Trinh Nguyen, senior economist at French investment bank Natixis, said on Thursday the second-largest economy in Southeast Asia has been too dependent on external demand,” particularly that from China.
“We know with absolute certainty that the tourism hit will be there,” she said, adding that exports are also likely to be “another downward drag” on Thailand’s roughly $500 billion economy.
“This is why we slashed GDP forecast to only 2.2% this year and that means that Thailand is very short of the World Bank target of 5% if it wants to reach high income status in about a decade,” said Nguyen.
The spread of a new coronavirus, believed to have originated from the Chinese city of Wuhan, has led authorities in China to quarantine multiple cities, shut down business hubs by extending the Lunar New Year holidays and ban overseas group tours.

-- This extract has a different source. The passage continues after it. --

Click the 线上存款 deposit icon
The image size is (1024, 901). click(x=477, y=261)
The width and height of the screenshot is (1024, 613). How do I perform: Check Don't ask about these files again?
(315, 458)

China is the world’s largest outbound travel market and Thailand received 10.5 million Chinese travelers in 2018 — fewer than Hong Kong and Macao, according to data by China Outbound Tourism Research Institute.
The Thai Tourism Ministry estimated that reduced tourists from China could result in 50 billion baht ($1.61 billion) of lost revenue, reported Reuters.
Thailand needs to be more competitive
Such a drag from the tourism sector is an added concern to an already fragile Thai economy, and the central bank will likely have to cut interest rates again to boost growth, several economists said.
“We don’t think one rate cut will be enough in preventing the growth slowdown, let alone boosting growth,” Prakash Sakpal, Asia economist at Dutch bank ING, wrote in a Wednesday note.
“We believe the (Bank of Thailand) would want to remain ahead of the curve in its policy response to the evolving situation. If so, another cut at the next meeting in March makes more sense as a timely, and probably more effective, boost to the economy,” he added.
But over the longer term, Thailand must make its economy more competitive — and the virus outbreak could be an opportunity to reduce its reliance on “volatile sectors” like tourism, said Nguyen.
“I think they need to invest more, it’s a question of investing where,” she said, explaining that the Thai economy needs to “diversify income sources so that Thailand can itself generate its own growth.”
“Otherwise, they’re stuck in a trap where despite everything that they do, they cannot generate sustained domestic demand particularly investment and consumption,” she added.